I went home to see my mother. I was home from Wed to Sun. The trip wasn't as bad as I expected. My mom is in a pretty deep depression over the loss of her best friend and boyfriend, as I expected. She was warmer to me than usual, but still kind of off her rocker. We didn't talk about my transition at all because she just couldn't go there about any issue. She can hardly decide what she is wearing each day. So as much as I had anticipated a huge talk and laying out of the law, I see that this was not an opportune time. And maybe in some way it was a good thing. I think partly it was good for her to see that I"m still me. I'm still funny, outgoing, my personality hasn't changed. I've just started to change physically. And I think she was also able to see me finally be a lot more happy. I'm just more secure in who I am now that I'm facing all of this. I was pretty confident in who I was before, but having the body to match is an important part.
I got to spend a lot of time with my niece, Hannah, who is one, and my nephew, Jordan, who is 4. It was so great to see them because I am so crazy about them.
My nephew is very curious and into everything. And he's just a real character. He is confused on whether or not I'm a boy or a girl. He uses both pronouns which I think is cute. When my sister said Jamie was coming in, my nephew replied, "Why is she he coming in?"

Provided information:
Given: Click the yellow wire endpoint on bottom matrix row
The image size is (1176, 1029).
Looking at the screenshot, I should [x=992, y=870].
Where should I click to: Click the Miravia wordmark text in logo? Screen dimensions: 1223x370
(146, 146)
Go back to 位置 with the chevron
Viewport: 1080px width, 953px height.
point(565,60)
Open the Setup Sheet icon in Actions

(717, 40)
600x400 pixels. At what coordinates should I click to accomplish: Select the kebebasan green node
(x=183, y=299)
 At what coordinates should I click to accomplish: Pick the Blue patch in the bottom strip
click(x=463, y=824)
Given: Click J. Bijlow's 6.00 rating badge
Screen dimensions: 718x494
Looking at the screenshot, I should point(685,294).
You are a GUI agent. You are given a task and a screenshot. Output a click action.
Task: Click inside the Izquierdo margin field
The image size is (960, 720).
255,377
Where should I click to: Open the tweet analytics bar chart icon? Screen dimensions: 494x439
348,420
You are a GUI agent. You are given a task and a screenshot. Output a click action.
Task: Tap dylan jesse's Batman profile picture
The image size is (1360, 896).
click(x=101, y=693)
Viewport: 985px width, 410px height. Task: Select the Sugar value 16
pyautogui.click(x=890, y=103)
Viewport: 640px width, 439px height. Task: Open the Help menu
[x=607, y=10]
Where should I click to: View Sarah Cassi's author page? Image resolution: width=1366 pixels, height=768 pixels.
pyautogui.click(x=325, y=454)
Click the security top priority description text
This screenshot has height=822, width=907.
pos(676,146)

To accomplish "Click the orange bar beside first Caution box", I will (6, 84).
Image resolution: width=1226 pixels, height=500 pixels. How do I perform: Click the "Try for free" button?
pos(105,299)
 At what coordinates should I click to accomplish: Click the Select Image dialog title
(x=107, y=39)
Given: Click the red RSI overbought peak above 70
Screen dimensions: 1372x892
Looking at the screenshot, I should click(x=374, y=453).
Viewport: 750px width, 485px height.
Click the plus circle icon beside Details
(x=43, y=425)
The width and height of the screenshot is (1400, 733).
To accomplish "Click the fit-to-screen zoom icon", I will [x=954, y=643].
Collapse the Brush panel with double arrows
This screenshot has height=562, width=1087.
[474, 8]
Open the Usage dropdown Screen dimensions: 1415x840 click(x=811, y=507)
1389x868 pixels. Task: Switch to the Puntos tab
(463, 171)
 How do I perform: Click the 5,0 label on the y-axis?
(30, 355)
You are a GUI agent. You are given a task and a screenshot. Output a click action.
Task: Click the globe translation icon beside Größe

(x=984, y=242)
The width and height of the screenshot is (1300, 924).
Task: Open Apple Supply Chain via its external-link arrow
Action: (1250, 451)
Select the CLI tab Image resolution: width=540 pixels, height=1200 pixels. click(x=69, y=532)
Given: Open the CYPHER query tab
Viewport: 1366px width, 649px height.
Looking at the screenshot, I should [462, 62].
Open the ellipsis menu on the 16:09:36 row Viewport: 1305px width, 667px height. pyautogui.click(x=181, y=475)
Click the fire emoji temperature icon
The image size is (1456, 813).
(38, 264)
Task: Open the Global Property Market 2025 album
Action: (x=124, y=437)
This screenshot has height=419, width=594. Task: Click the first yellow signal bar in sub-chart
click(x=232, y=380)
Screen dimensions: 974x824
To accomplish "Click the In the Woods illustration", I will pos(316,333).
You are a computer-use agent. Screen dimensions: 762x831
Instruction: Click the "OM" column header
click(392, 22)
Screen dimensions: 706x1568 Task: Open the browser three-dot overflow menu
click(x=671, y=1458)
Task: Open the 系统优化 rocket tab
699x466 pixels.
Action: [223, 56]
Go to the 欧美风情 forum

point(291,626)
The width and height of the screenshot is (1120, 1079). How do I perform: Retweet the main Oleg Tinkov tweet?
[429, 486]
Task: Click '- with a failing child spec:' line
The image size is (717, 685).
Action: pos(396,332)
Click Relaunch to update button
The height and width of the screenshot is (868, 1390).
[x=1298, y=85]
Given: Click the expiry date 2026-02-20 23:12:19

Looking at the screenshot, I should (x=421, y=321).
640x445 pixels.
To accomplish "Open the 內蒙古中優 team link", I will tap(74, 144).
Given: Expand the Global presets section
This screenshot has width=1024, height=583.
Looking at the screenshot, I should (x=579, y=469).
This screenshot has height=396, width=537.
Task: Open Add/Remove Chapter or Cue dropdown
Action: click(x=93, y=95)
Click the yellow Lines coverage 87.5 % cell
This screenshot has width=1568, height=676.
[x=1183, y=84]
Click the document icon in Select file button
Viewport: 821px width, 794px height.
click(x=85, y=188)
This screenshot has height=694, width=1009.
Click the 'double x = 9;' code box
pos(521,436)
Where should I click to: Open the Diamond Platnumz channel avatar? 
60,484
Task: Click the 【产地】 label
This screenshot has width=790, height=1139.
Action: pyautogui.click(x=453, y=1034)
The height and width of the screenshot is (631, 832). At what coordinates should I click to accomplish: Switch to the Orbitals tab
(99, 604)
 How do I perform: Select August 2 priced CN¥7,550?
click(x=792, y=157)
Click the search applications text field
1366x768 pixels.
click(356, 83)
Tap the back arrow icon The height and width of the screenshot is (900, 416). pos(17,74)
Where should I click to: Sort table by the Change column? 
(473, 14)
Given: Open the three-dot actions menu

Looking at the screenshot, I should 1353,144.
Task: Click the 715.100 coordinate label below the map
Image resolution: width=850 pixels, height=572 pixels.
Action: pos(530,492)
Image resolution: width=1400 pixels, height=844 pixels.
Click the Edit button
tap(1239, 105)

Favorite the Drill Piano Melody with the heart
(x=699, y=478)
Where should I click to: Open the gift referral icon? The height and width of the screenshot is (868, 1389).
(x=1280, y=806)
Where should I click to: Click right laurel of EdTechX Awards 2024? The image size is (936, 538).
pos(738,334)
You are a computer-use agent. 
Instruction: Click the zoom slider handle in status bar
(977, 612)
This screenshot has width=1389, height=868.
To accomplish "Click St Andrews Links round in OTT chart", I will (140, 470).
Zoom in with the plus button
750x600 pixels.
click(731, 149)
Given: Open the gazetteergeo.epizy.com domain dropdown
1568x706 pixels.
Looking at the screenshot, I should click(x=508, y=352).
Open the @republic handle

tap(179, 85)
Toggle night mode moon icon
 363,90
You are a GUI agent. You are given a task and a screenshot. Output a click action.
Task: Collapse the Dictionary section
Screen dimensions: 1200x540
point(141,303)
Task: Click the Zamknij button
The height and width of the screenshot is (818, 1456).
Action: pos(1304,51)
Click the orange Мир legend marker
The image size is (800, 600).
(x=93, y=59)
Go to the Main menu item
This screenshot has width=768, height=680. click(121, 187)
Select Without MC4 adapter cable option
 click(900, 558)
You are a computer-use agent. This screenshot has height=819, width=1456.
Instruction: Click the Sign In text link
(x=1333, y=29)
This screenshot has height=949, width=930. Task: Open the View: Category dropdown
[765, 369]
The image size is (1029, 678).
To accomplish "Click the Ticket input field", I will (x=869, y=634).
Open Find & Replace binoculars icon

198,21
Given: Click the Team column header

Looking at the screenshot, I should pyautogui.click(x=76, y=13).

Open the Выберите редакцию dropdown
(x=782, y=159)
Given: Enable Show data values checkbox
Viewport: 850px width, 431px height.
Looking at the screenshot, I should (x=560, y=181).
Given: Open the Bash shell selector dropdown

What you are asked to do:
Answer from the text about the visit home:
(a) On which days of the week did the stay at home begin and end?
(b) How old is the niece, Hannah?
(c) Which two pronouns does the nephew use for the writer?

In response:
(a) It began on Wednesday and ended on Sunday.
(b) Hannah is one.
(c) He uses both "she" and "he."